Contrairement à des pays comme l'Italie où la France qui ne peuvent exporter que dès leur que leur compétitivité prix est bonne, l'Allemagne n'a pas besoin d'une monnaie faible pour ce faire. Certes, avec une monnaie plus forte, ses exportations et ses excédents extérieurs seraient plus faibles, mais pas de façon très importante car ce n'est pas sa compétitivité prix qui explique l'essentiel de ses performances comme l'indique la récente note de la Société Générale ci dessous : 

https://www.societegenerale.com/sites/default/files/documents/Econote/EcoNote%2026%20FR.pdf

Ce n'est pas, contrairement à ce qui est souvent avancé, la compression salariale des années 2000 (aujourd'hui disparue) et les réformes Schröeder qui expliquent les performances de l'économie allemande à l'étranger. Compte tenu de la force structurelle de son industrie, l'Allemagne a intérêt à avoir une monnaie forte, ce qui a toujours été sa politique depuis 1948, et elle considère qu'un bon euro est un euro fort comme l'a encore déclaré en août dernier le président de la Bundesbank : 

http://www.lemonde.fr/economie/article/2014/08/13/pour-la-banque-centrale-d-allemagne-paris-doit-donner-le-bon-exemple_4470757_3234.html?xtmc=president_de_la_bundesbank&xtcr=8

Depuis l'euro s'est substantiellement déprécié...Par ailleurs, avoir des exportations et des excédents extérieurs importants (excessifs même au regard des règles communautaires) n'est pas une fin en soi. Les Allemands seraient plus riches s'ils avaient une monnaie plus forte. Or les ménages allemands ne sont pas particulièrement riches compte tenu du niveau de leur production. Une étude de la BCE montrait même qu'ils étaient moins riches que les ménages de la plupart des pays d'Europe du Sud, y compris les ménages grecs (1). Une monnaie plus forte leur permettrait, de même que les entreprises allemandes, d'acheter plus d'actifs étrangers (ainsi que les diversifier davantage leurs actifs), actifs qui o,nt vocation à venir compléter leur retraites alors que la population vieillit rapidement. Une monnaie plus forte permettrait également sans doute à l'Allemagne d'avoir des taux d'intérêts encore plus faibles, mais ce point est secondaire compte tenu de leur niveau actuel.
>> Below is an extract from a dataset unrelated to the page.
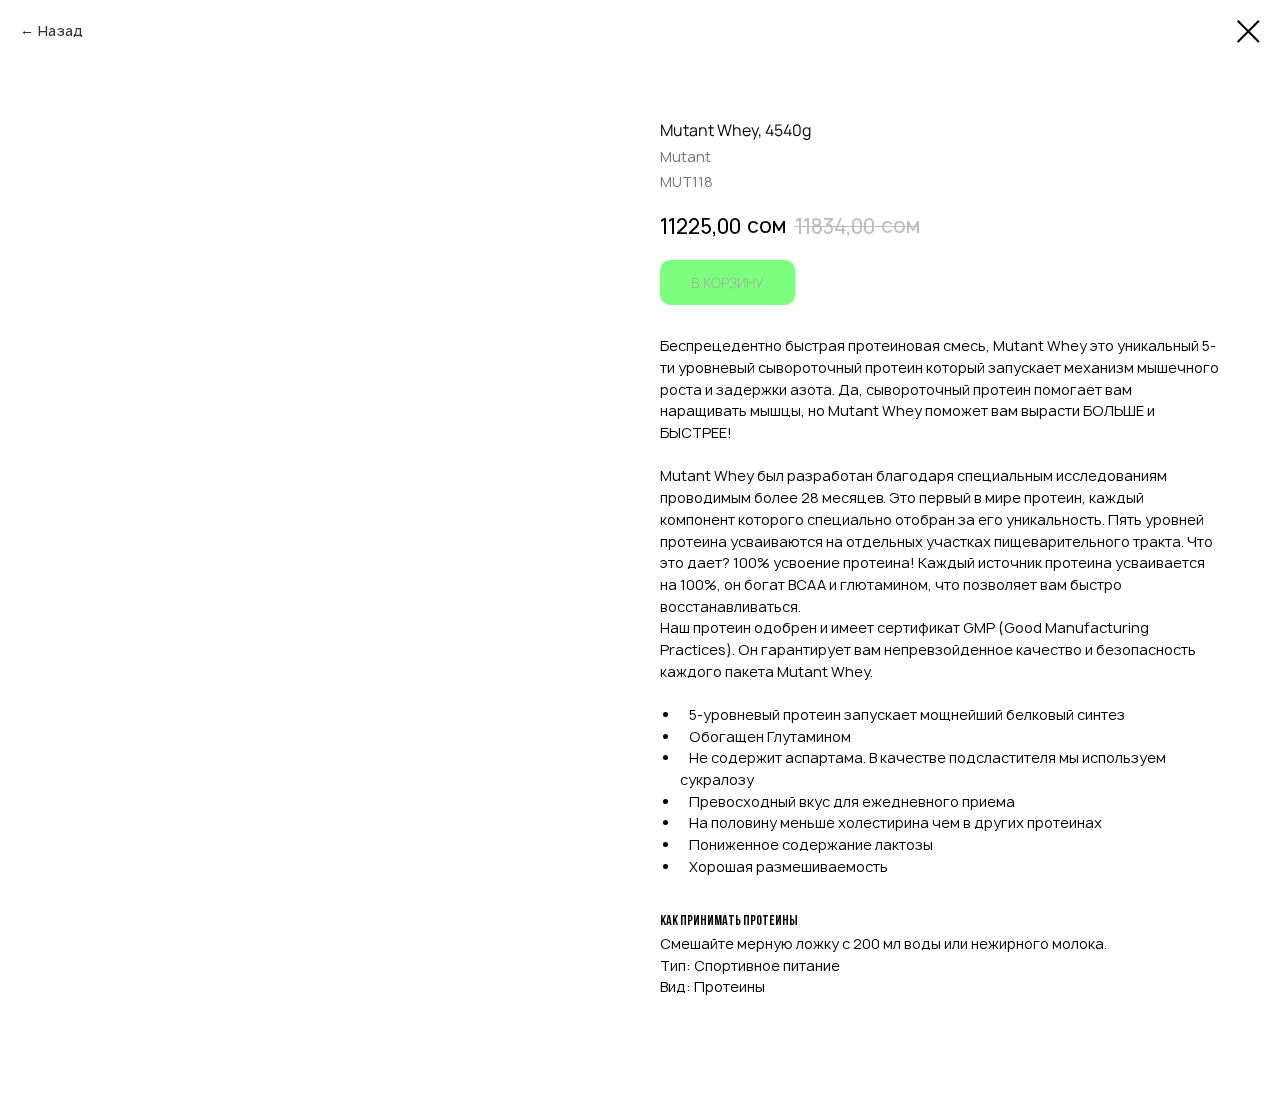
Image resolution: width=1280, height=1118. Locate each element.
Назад (60, 30)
L'Allemagne est un peu dans la situation ou était la Suisse il y a trois semaines. La Suisse a été contrainte de laisser se réévaluer sa monnaie car la baisse de l'euro rendait de plus en plus difficile le maintien de la parité que la banque Centrale essayait de maintenir avec l'euro, étant obligée de vendre des francs suisses et de créer en contrepartie de la monnaie en excès pour ce faire. Du jour ou la Banque centrale suisse a abandonné cette politique, le franc suisse s'est réévalué de près de 30%, enrichissant les ménages suisses qui ont bénéficié d'un "deuxième cadeau de Noël"
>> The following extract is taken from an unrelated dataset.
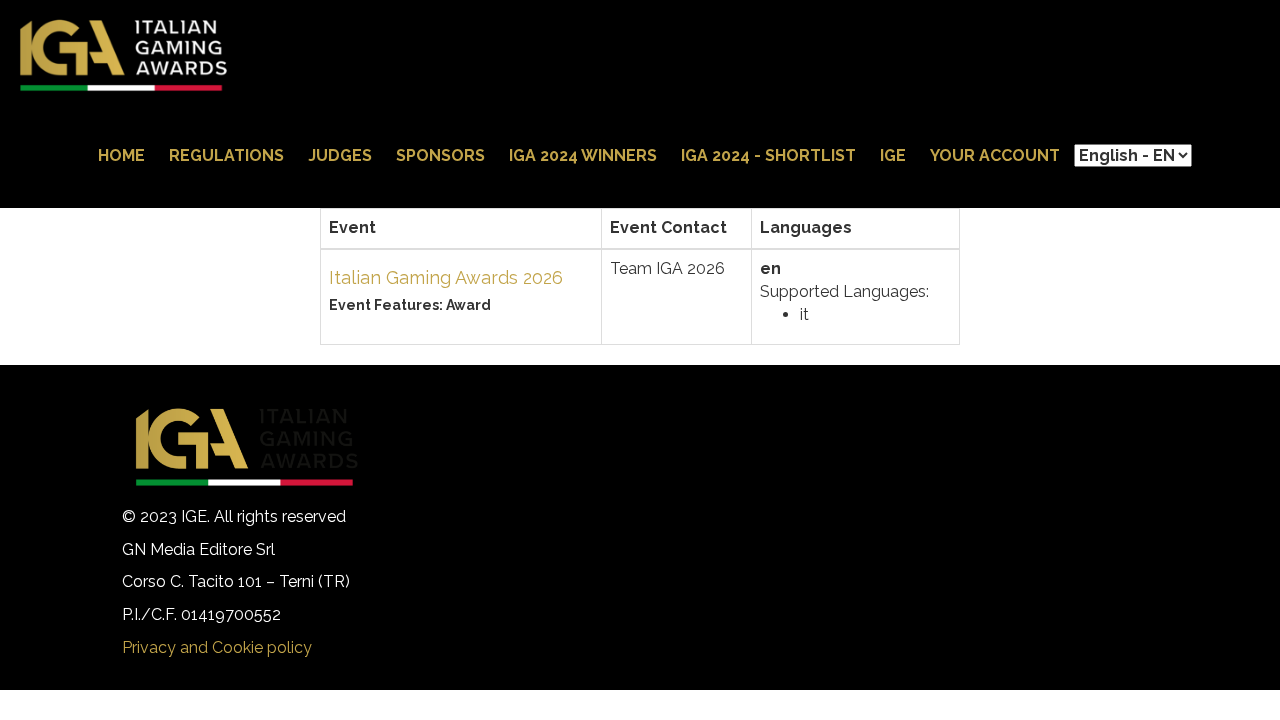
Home (121, 155)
La réévaluation du franc suisse a, dans un premier temps comme toujours, été trop rapide et la bourse a plongé, les marchés anticipant que la profitabilité des entreprises exportatrices allait être fortement dégradée. Mais depuis le franc suisse s'est stabilisé à un niveau plus bas et les marchés d'actions se sont appréciés à nouveau.

Un exemple à suivre pour les Allemands ? Il pourrait cependant être utile aux Allemands d'attendre encore un peu avant de sortir de la zone euro. Certes, une bonne partie de l'industrie italienne et française a aujourd'hui disparu, étranglée par une monnaie trop forte (pour elles), mais la poursuite de leur affaiblissement est dans l'intérêt de leurs concurrents allemands. Le moment venu, avec une nouvelle monnaie réévaluée par rapport à l'euro, les Allemands pourront racheter tout ce qui leur paraitra intéressant de racheter, à plus bas prix. En attendant, ils ne souffrent pas trop de l'affaiblissement de leurs clients de la zone euro, l'essentiel de la croissance de leurs exportations se faisant hors de la zone :

A côté de ces considérations, il faut également regarder ce que risque de coûter à l'Allemagne le maintien de la zone euro...

Tant que durera l'euro, l'Allemagne risque d'avoir soit à financer des plans d'aides aux membres affaiblis, comme la Grèce, soit à accepter des transferts massifs vers les pays périphériques de la zone afin de tenter de rémédier à l'hétérogénéité de celle-ci. Les études disponibles montrent que ceci risque de représenter jusqu'à 10% du PIB allemand par an, soit à peu près ce qu'a coûté la réunification du pays après 1990. Clairement, les Allemands ont bien voulu payer pour les Allemands de l'Est (parfois en rechignant), mais ils ne veulent pas payer pour les autres européens qu'ils considérent come des cigales peu sérieuses. 70% des allemands sont opposés à toute concession à la Grèce..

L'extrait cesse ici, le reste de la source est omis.